我國上市公司需要完善的,不僅僅是法律和監管要求以及機構設置等看得見的規則要求,更需要加強對公司治理基本理念的理解。對于什么是公司有各種定義,筆者認為公司本質上并不存在物理實體,看不見、摸不著,是一種想象共同體,其有投入、有產出、有秩序,類似于一種耗散結構,可以將其稱之為沒有物理實體、沒有生命的“生命體”。公司本身存在進化和演進,公司治理的本質是強調將公司作為一種無限游戲,完善的公司治理是確保公司主體可持續發展的基石,一切制度設計和發展目標都圍繞著將公司作為關注的對象,其他任何組織和個人凡是阻礙公司可持續發展的,都應該讓路,包括所謂的能人、企業家也都是圍繞公司發展來選拔,因此一切從公司發展角度出發是公司治理的核心。西方百年公司治理發展歷史證明,只有將追求公司生命的無限延續作為主要目標,才會出現一批跨越百年卻依然充滿活力的現代企業。

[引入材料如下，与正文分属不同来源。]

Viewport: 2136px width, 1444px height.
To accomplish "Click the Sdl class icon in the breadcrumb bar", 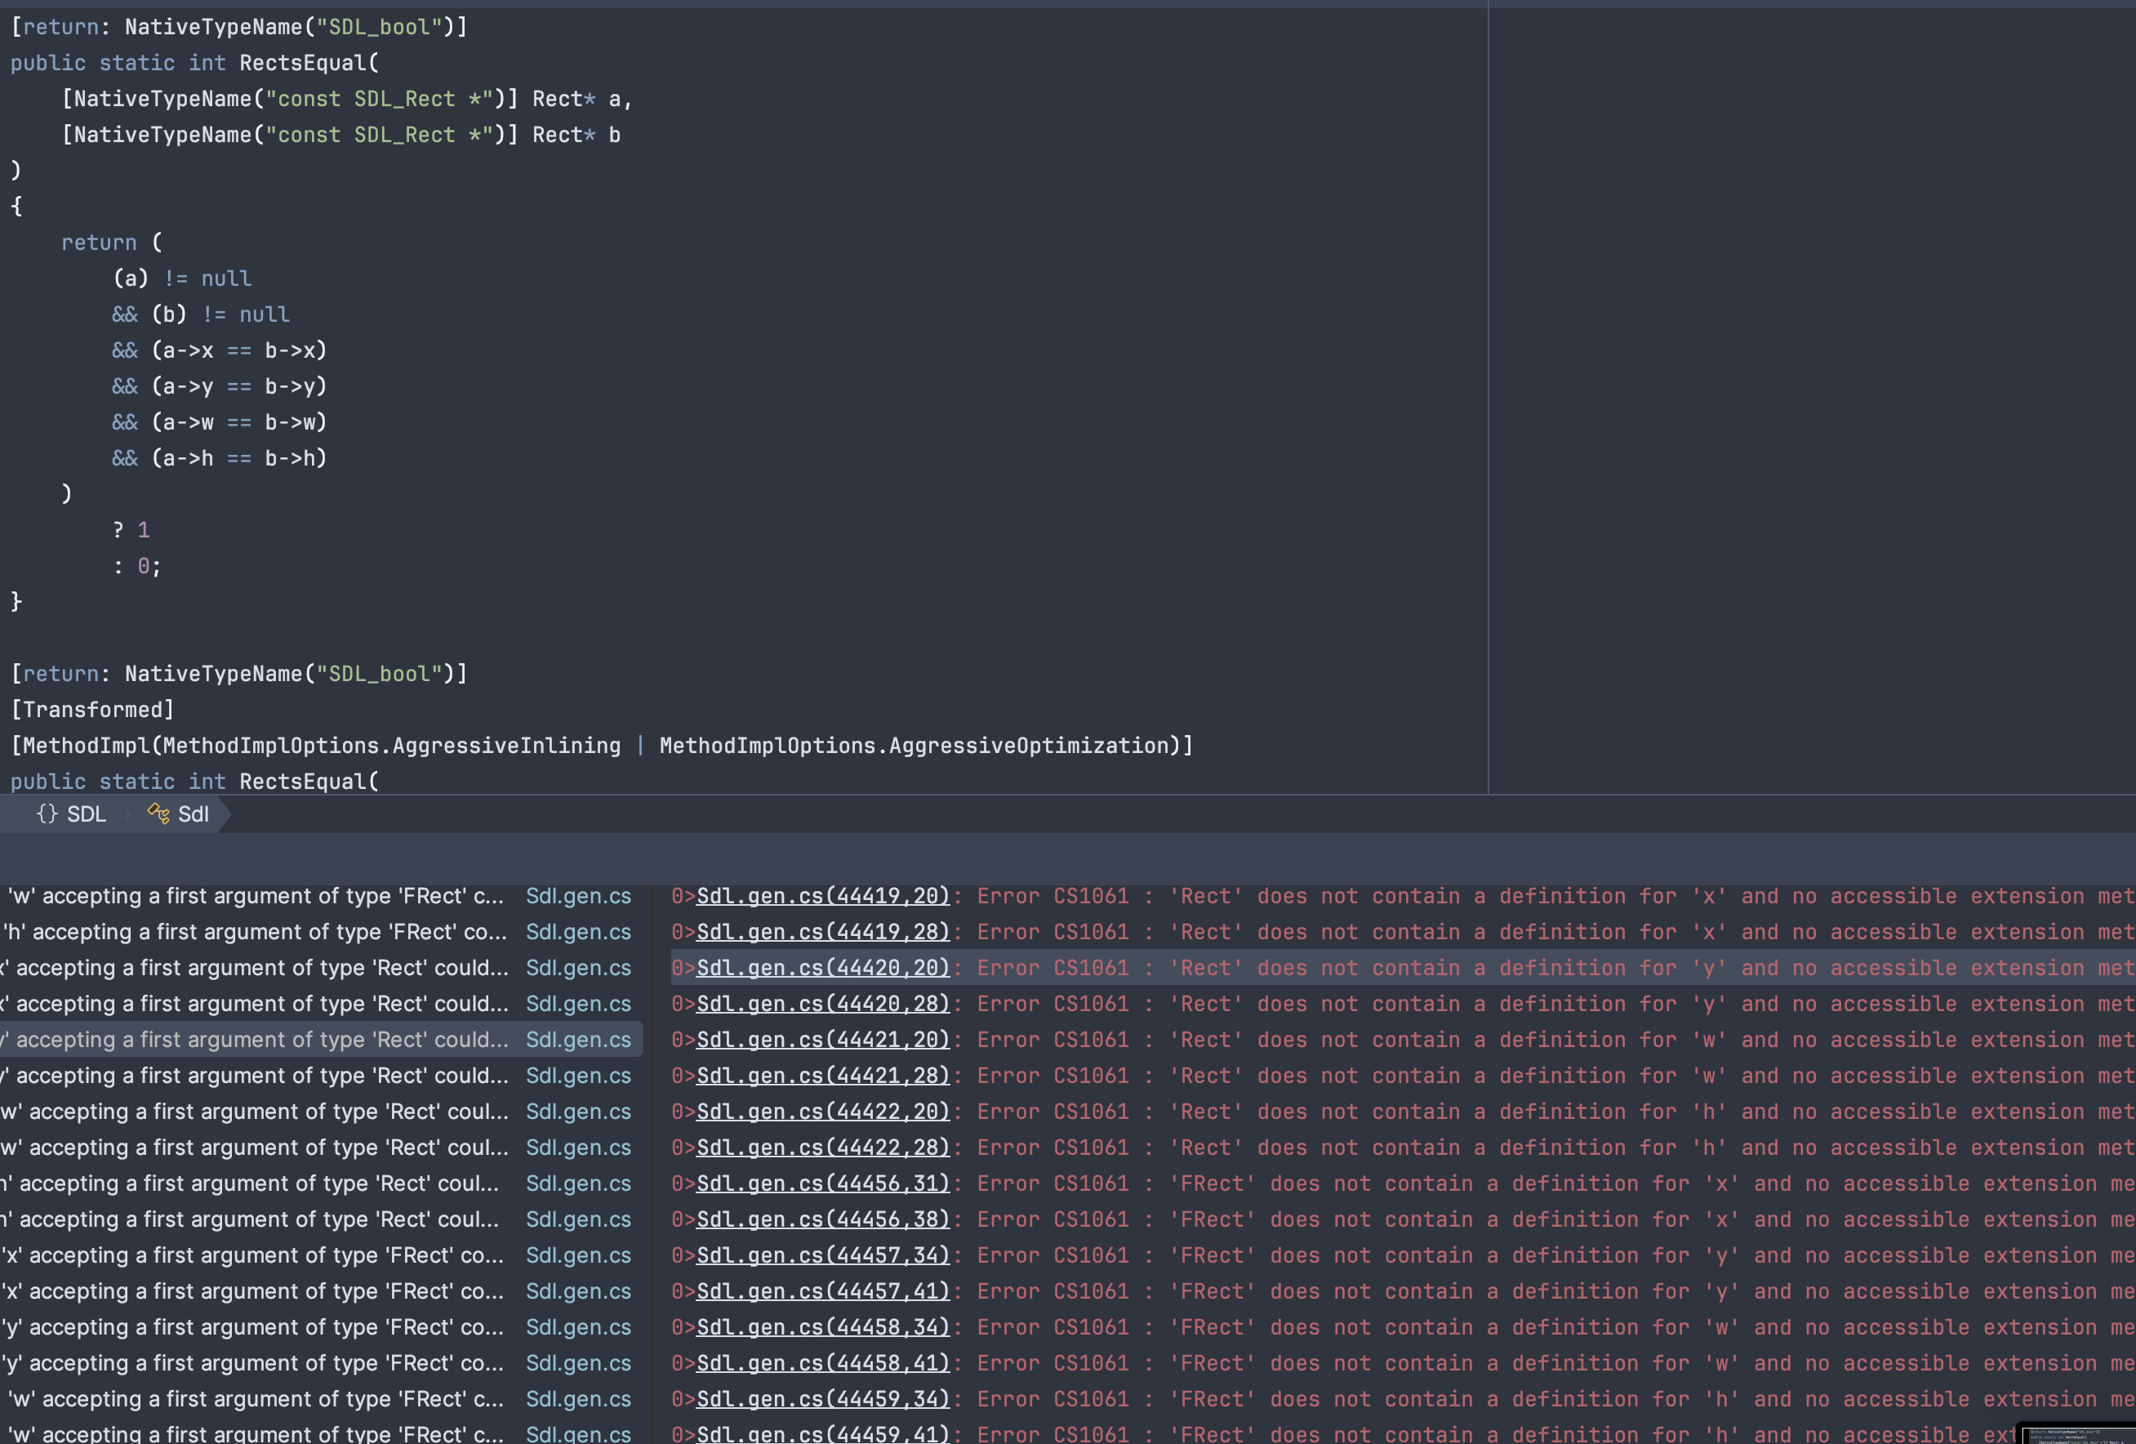I will click(x=158, y=813).
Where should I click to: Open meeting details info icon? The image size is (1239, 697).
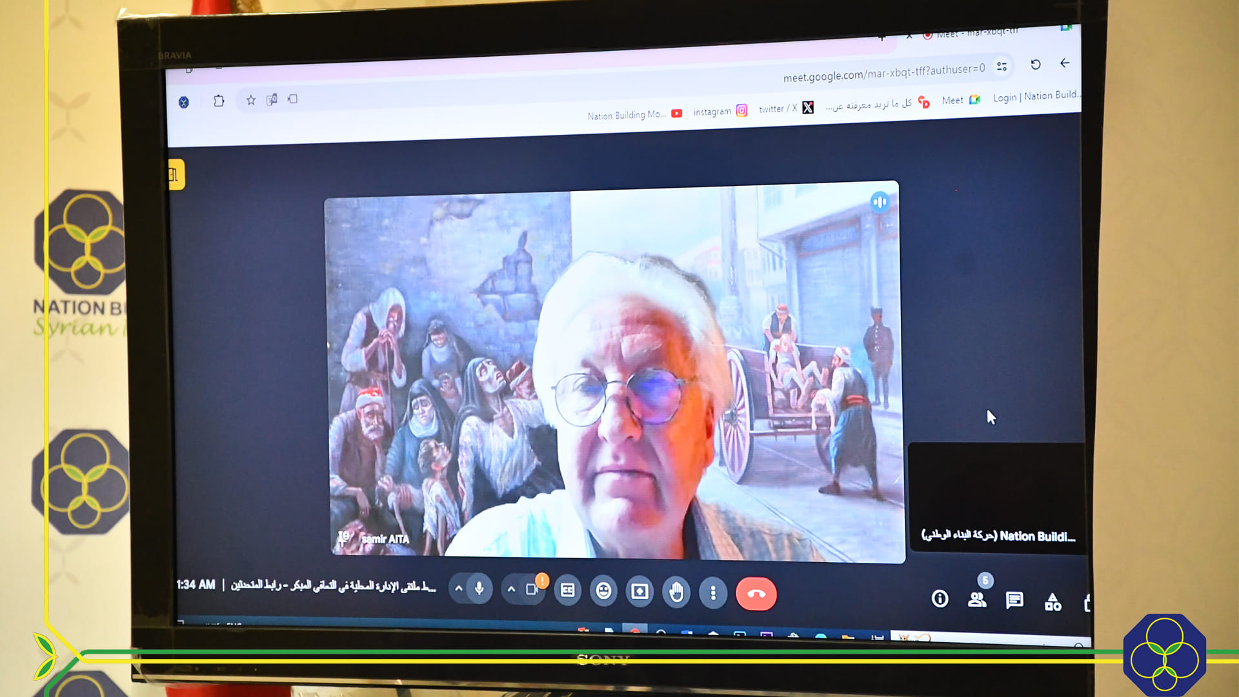pos(940,599)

在我國,公司組織是舶來品,其基于制度信任所構建的非人格化交易機制,目前來看并沒有滲入到中國人的思維體系中。家國情懷是中國人自古不變的精神理念,家族以血緣為紐帶構建利益共同體,只有家族的發展才是無限游戲,企業只是一個載體,是有限游戲。企業倒閉不要緊,只要錢賺到了家族還可以持續運轉。什么是企業家?有多少人把企業作為創造家族利益的載體?如果我們不圍繞公司的可持續發展去構建愿景、價值觀以及制度流程體系,就不會有真正的公司治理,因為利益的沖突是普遍存在的,公司可以隨時被拋棄。只有真正的企業家會為公司發展確立經營之魂,會將決策權合理分布于組織各環節,會基于公司發展知進退,會立足公司長遠發展選擇接班人。譬如,當國人用傳統眼光來揣測孟晚舟是否會成為華為接班人時,任正非已經基于公司發展角度將其女兒排除在外:華為需要懂技術而不是懂管理的人來接班。而筆者認為真正能接班任正非的人,除了懂技術以外,最重要的一點是擁有以公司可持續發展為核心的治理理念。

綜上,在完善中國資本市場發展和公司治理建設過程中,無形的觀念比有形的規則要重要得多。資本市場的基石、金融與會計的根本邏輯就是圍繞公司的持續經營假設,以面向未來為前提,這一切都需要公司可持續發展理念作支撐;否則,若僅僅將公司視為滿足各利益相關方利益訴求的載體,將只會讓我們活在當下,而不會真正面向未來。